The Church at Prayer
‘Then returned they unto Jerusalem from the mount called Olivet . . . And when they were come in, they went up into an upper room, where abode both Peter and James and John and Andrew, Philip and Thomas, Bartholomew and Matthew, James the son of Alphaeus and Simon Zelotes, and Judas the brother of James. These all continued with one accord in prayer and supplication, with the women, and Mary the mother of Jesus, and with his brethren’ (Acts 1:12-14).
1. THE TIME
These verses tell of the disciples at prayer after the ascension of our Lord. In the ten days which intervened before Pentecost they ‘continued steadfastly in prayer’ (R. V.). Their prayer-meetings lay in between great events. They were preceded by our Lord’s ministry and passion and resurrection and his appearances and his promise of the Spirit and his mapping out of the missionary programme ‘unto the uttermost part of the earth.’ They were followed by Pentecost and the wonderful progress in carrying out that missionary programme in ‘the Acts of the apostles.’
What an important period this was! No three-year period in all history can compare with the period of our Lord’s ministry culminating in his ascension on high, and no period in church history excels the half-century of apostolic labours which followed.
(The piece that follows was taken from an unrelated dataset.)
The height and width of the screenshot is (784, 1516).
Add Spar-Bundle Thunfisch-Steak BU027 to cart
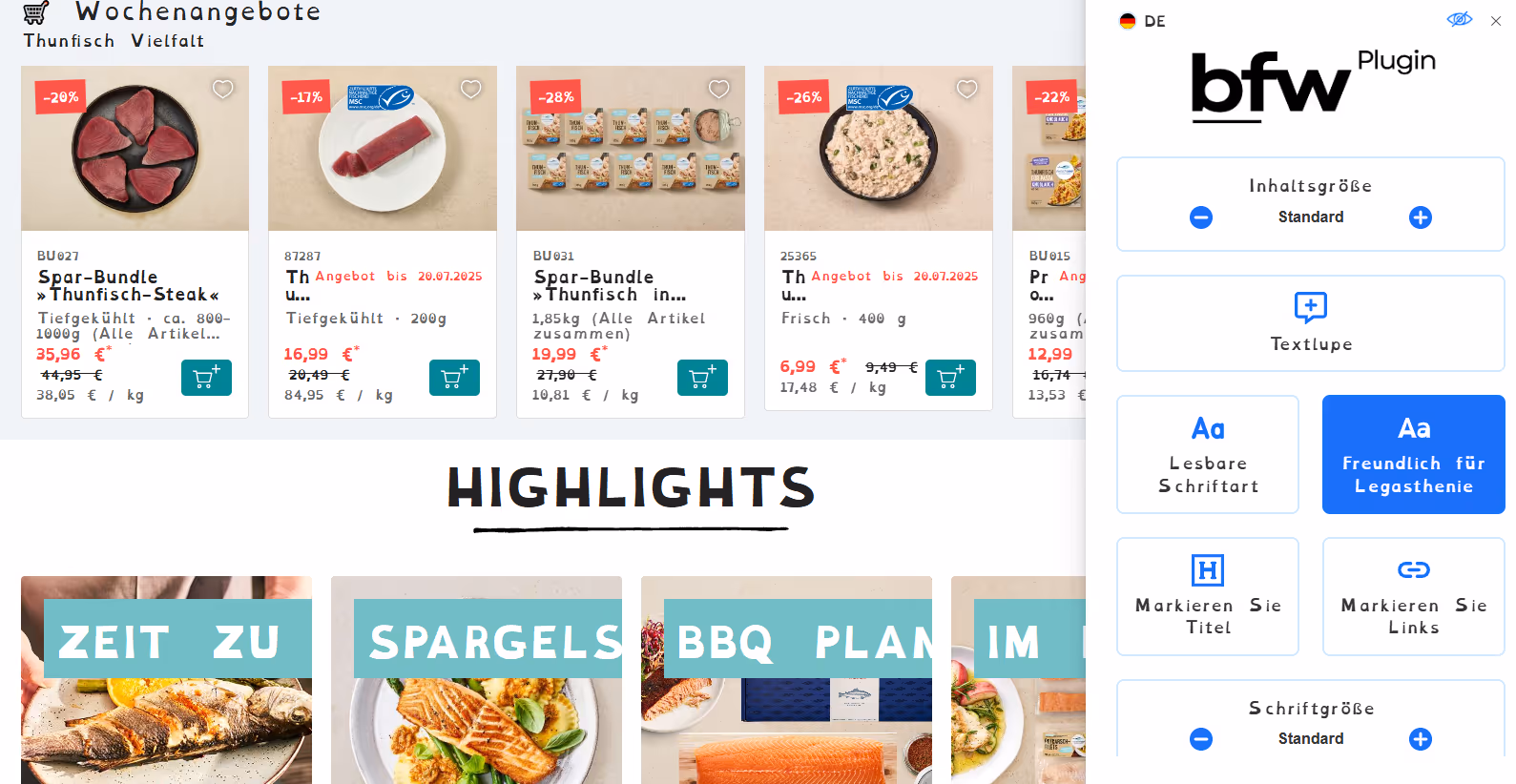click(x=206, y=378)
And these ten days of steadfast prayer before Pentecost had an importance of their own.
2. THE PLACE
On coming from the mount of Olives the disciples went up into an upper room where they were lodging. Theodore Zahn and others take it to be the same room in which they had celebrated the Supper. It has also been suggested that it belonged to Mary, the mother of John Mark. All that is certain is that it was an upper room in Jerusalem, the city which had slain the prophets and had recently crucified the Lord.
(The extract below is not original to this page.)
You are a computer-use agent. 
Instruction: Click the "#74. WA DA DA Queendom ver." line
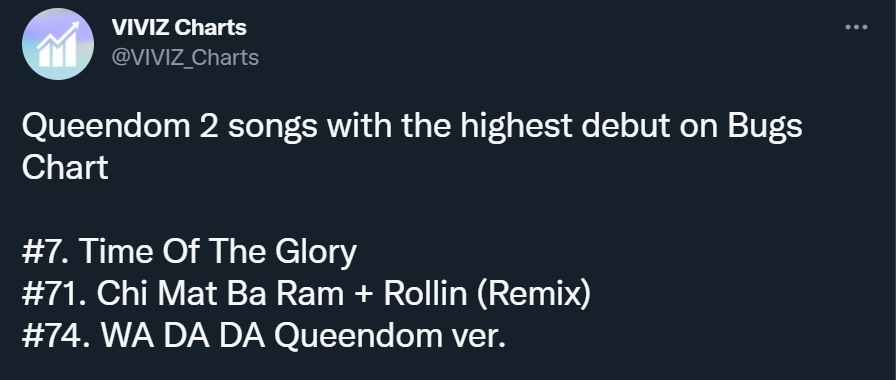click(x=264, y=336)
These men and women displayed a considerable amount of courage in meeting there in those days. It reminds one of the boldness of the Huguenots in 1559. Though the king — Henry II — had set his heart on their extermination, they held a Synod in Paris under the very shadow of his throne and drew up a confession of faith and a form of church order. When Henry heard the news of their daring, he vowed that he would punish these ‘rebels’, but shortly after, he was accidentally wounded in the eye by a lance at a joust and died from his wound.
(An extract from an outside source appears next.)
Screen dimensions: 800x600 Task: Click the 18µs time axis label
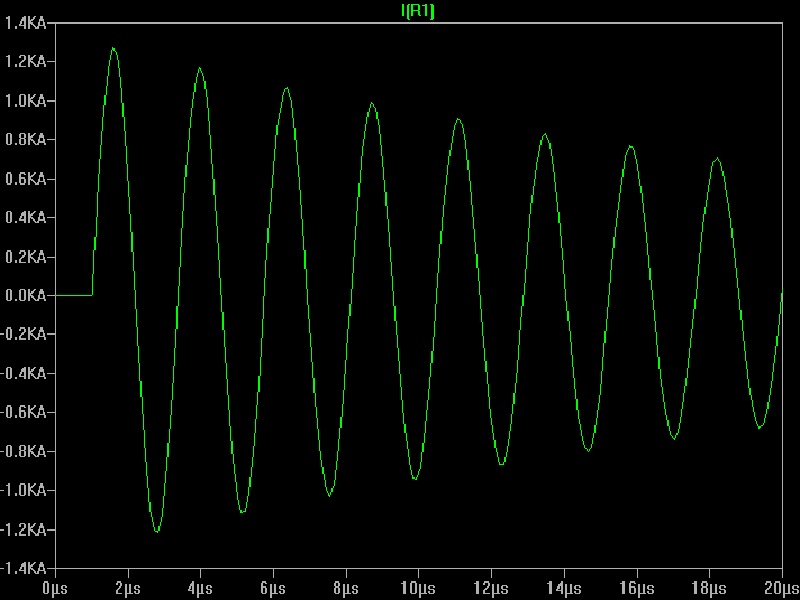pyautogui.click(x=707, y=585)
Those who gathered for prayer in Jerusalem in those ten days no doubt concluded that the Lord meant them to be so occupied when he charged them ‘not to depart’ from that city and ‘to wait for the promise of the Father’ (verse 4). In doing his will they counted upon his protection.
3. THE PEOPLE PRESENT
It was a small congregation. There were the eleven apostles. Some weeks before, all of them had forsaken their Lord and fled. Peter had denied his Lord with oaths and curses, and Thomas had shown obstinate unbelief. But the risen Lord had met with them and dealt graciously with them, pardoning and restoring them.
In the praying band there were ‘the women.’ Among them would be some, if not all, of those who followed him and ministered to him and his disciples of their substance and those who watched at the cross. In all probability Mary Magdalene, Mary the mother of James and Joses, Joanna, Salome, and Susanna would have been present.
With them also was Mary the mother of Jesus. A sword had pierced her soul but now her wound was healed and without doubt the song of the Magnificat welled up in her heart more than ever.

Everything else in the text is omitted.